Imperva WAF appears 11 times in the Polish sample. We classify it separately because the product has US/Israeli origins but is now part of Thales, headquartered in France. Whether a Thales-owned WAF qualifies as a sovereign European alternative is a procurement-policy question rather than a technical one, and the answer depends on the buyer's regime.

Below double digits, only consent management and email filtering vendors appear, and even there US-headquartered competitors dominate at higher volumes. The observable European cyber, trust and public-perimeter infrastructure footprint on Polish apex domains is thin.

What this finding does and does not show

This article measures the public web perimeter of Polish organisations. It does not measure the back-office stack, the internal CRM, the data warehouse, the SIEM, or the EDR. Those layers may have a different European-vendor share. We cannot see them from outside.
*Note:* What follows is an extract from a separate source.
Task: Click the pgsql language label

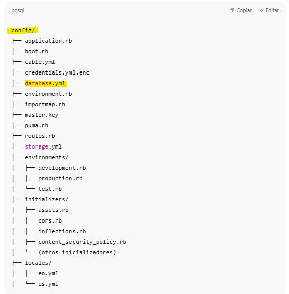Action: [x=18, y=10]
It does measure what any internet user, any procurement officer, any regulator, and any threat actor can observe by looking at the public-facing infrastructure of a Polish organisation. At that layer, two specific services (content delivery and hosted email) are sourced exclusively from US-headquartered companies in our sample.

The European cyber-sovereignty conversation has produced policy frameworks (France SecNumCloud, Germany BSI C5, Italy PSN, EU EUCS proposals) aimed at reducing dependence on non-European infrastructure. Whether those frameworks have shifted the observable layer in other Western European countries is a separate question we are working through. Initial coverage of France, Germany, Italy and Spain suggests the observable CDN and hosted mail layer is similarly US-dominated across Western Europe, but coverage is still in flight. We will publish the cross-country comparison once the samples support it.

Method note

Snapshot date: 16 June 2026.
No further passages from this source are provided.